- **TASKS**:
A – Please write out the article on expanding cities from "The Zambia Institute" to "merely rural-urban drift?", replacing "rural-urban drift" with "migration from villages to towns".
B – Write the next part of the article on expanding cities, starting after its final sentence.

- **QUOTED TEXT**:

Public facilities vs expanding cities

The Zambia Institute for Policy Analysis and Research (ZIPAR)’s latest report released last week indicates that, Zambia’s city populations are expanding at an average rate of nearly four per cent per year.
Now that raises a lot of questions like, are public facilities in these cities expanding at corresponding rates?
What are the causes of this population explosion, is it a high rate of reproduction or merely rural-urban drift?
Generally, what is the impact of such population increase on service provisions, job opportunities and generally, the standard of living?
In short, is it a good or bad thing that city populations are, on average, growing at that rate? How can we take advantage of such population growth rate to translate it into higher economic growth rate?
It is for that reason that this week we decided to take a break from highlighting the legacies of the first five years of the Patriotic Front (PF) in government which we embarked on a fortnight ago.

- **Word and element pointing lines**:
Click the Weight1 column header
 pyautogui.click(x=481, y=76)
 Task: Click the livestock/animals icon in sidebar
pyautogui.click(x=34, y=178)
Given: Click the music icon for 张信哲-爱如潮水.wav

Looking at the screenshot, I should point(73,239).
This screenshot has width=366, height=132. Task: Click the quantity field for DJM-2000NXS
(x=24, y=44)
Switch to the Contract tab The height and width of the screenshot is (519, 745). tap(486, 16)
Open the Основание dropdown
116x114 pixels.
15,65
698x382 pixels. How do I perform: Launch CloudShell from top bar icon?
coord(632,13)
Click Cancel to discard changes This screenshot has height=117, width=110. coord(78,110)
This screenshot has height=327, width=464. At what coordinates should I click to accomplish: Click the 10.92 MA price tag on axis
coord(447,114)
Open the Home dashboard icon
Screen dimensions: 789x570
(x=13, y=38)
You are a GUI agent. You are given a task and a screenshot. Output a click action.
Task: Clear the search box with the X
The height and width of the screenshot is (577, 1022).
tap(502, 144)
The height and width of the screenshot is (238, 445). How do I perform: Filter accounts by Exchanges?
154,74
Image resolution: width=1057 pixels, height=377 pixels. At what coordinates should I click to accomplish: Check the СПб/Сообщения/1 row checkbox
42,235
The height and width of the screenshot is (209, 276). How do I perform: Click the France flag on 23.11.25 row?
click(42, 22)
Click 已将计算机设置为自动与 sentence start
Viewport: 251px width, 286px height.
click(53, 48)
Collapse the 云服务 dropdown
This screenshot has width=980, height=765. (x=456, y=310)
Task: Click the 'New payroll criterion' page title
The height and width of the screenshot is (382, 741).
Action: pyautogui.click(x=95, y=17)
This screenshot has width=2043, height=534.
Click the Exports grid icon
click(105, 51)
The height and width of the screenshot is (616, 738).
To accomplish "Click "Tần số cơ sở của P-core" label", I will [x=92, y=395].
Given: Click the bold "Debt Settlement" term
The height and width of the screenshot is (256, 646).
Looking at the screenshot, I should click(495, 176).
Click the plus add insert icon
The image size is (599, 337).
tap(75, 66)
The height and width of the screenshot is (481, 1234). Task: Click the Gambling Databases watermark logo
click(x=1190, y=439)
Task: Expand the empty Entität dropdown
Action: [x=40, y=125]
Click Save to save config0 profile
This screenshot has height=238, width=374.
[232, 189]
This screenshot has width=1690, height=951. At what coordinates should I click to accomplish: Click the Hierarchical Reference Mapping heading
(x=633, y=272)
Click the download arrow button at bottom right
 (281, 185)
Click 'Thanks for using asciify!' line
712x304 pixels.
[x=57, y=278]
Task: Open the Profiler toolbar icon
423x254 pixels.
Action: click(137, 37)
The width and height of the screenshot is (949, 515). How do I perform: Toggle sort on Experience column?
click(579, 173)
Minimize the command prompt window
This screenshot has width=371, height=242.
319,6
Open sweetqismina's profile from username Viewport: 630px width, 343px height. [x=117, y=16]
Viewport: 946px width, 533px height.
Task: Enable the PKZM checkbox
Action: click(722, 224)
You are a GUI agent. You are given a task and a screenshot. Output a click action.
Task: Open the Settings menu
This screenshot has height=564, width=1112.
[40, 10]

- **RESPONSES TO THE TASKS**:
A –
The Zambia Institute for Policy Analysis and Research (ZIPAR)’s latest report released last week indicates that, Zambia’s city populations are expanding at an average rate of nearly four per cent per year.
Now that raises a lot of questions like, are public facilities in these cities expanding at corresponding rates?
What are the causes of this population explosion, is it a high rate of reproduction or merely migration from villages to towns?

B –
First of all, ZIPAR which started operating in 2009 was established by the Zambian Government with the support of the African Capacity Building Foundation (ACBF).
It is an economic think-tank with a mandate to conduct research and analysis for policy formulation, implementation and monitoring.
On its present report, “Promoting Job-Rich Urbanisation in Zambia,” ZIPAR worked with the International Growth Centre and Just Jobs Network.
The report indicates that the four per cent growth rate for the city populations entails that Zambia must create 1.2 million new jobs in urban areas by 2025.
It is projected that Zambia should create 1.2 million new urban jobs by 2025 and 2.8 million by 2035.
One factor which could account for the increase in the urban population is reduction in the Zambian workers employed in agriculture from 71.4 per cent to 48.9 per cent.
“Zambia is witnessing a shift as the workforce moved out of agriculture into services and industry between 2008 and 2014,” the report partly states.
The report which forms part of ZIPAR’s on-going Flagship Project on “More and Better Jobs” shows that despite the country’s high levels of economic growth, its labour markets are not creating enough jobs that can propel inclusive growth.
Some of the effects from that on the cities are that between 2012 and 2014, purchasing power in the country’s heavily urbanised provinces like Lusaka and the Copperbelt, declined.
In Lusaka, urban workers earned nearly 17 per cent less in 2014 than 2012.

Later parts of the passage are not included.